Invalid Metadata Withdrawals

Magic Number Metadata Consistency


A *magic number consistency error withdrawal* means something within the gfs2 metadata points to more metadata, but that metadata doesn't appear as such because the block doesn't contain the special tag that should exist in all metadata blocks. This type of error means something has corrupted the block itself on disk or in memory, or somehow the reference to it as a metadata block is incorrect. [`fsck.gfs2` should be executed on the file system](/solutions/332223) as soon as possible.

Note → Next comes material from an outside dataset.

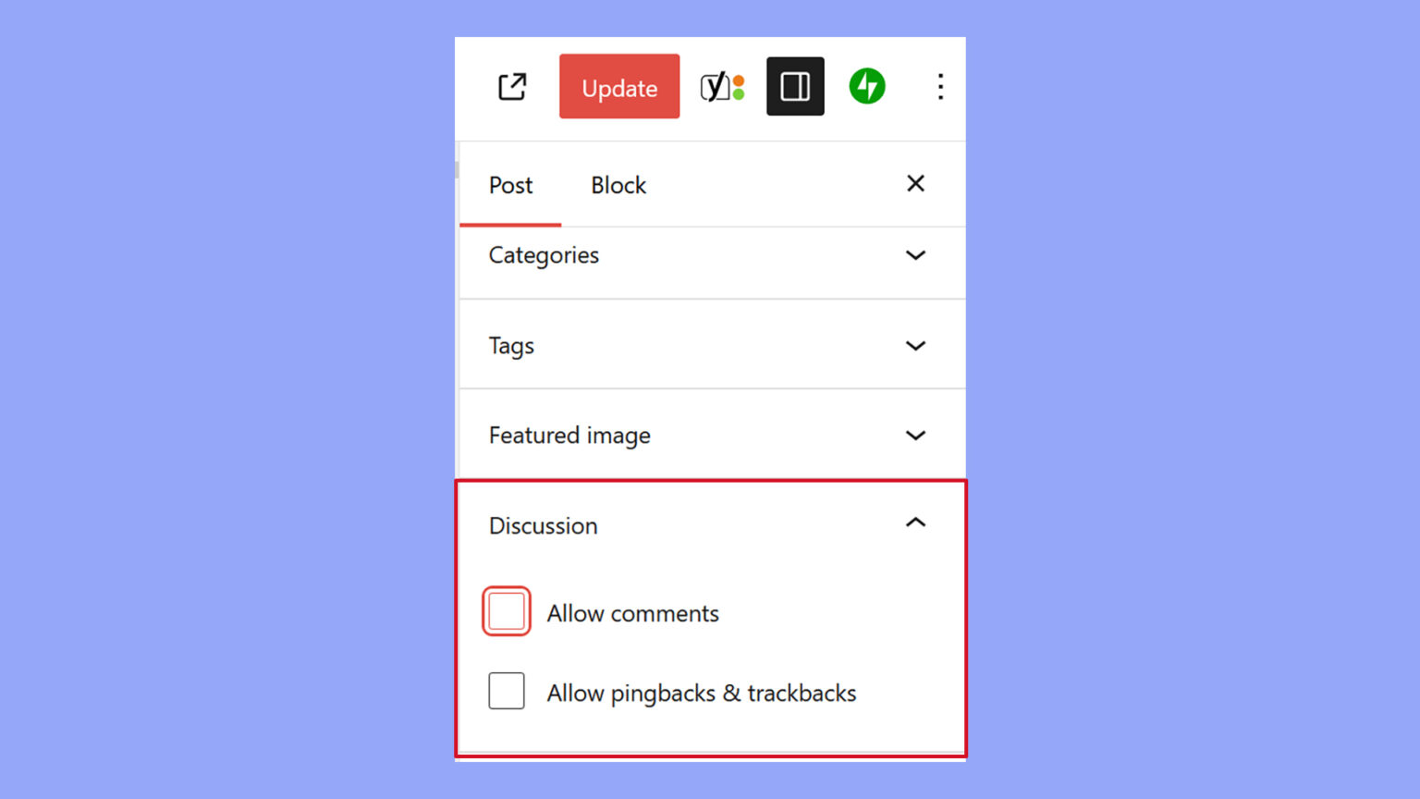Select the Post tab
The width and height of the screenshot is (1420, 799).
point(510,185)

For example, a file might be big enough to have 2 levels of indirection. The dinode points to an indirect block, which points to the data. For some unknown reason, that indirect block isn't tagged as metadata, so it cannot possibly point to a data block.

Metadata Type Consistency


A *metadata type consistency error* is triggered when the expected metadata structure type is different than what is found on disk. The utility[`fsck.gfs2` should be run on the gfs2 file system](/solutions/332223) after all cluster nodes have unmounted the gfs2 filesystem as soon as possible to correct this. An example of how to analyze the metadata for these types of withdrawals is described in this [article](/solutions/716764).

I/O Error Withdrawal


This [io withdrawal](/solutions/550083) occurs when there is an I/O error (storage error) which prevents an I/O request from completing. This can occur at the buffer or somewhere else in the storage layer. This type of error indicates that a problem exists at the storage layer and not at the file system layer, and the file system could not complete its I/O to the storage device(s) successfully in some way.

The fatal error in the storage layer will not trigger the gfs2 file system to withdraw instantly, but rather it will only error out if the storage has not recovered from that condition by the next time that the gfs2 file system is accessed. It is possible that the fatal error may have happened minutes, hours, or days before the withdrawal was triggered if the file system is accessed infrequently.

Assertion Error Withdrawal


When an [assertion](https://en.wikipedia.org/wiki/Assertion_%28software_development%29) is encountered that evaluates to `False` then the gfs2 could possibly be withdrawn. An assertion that evaluates to `False` in gfs2 does not always cause the file system to be withdrawn as shown in this [example](/solutions/55203).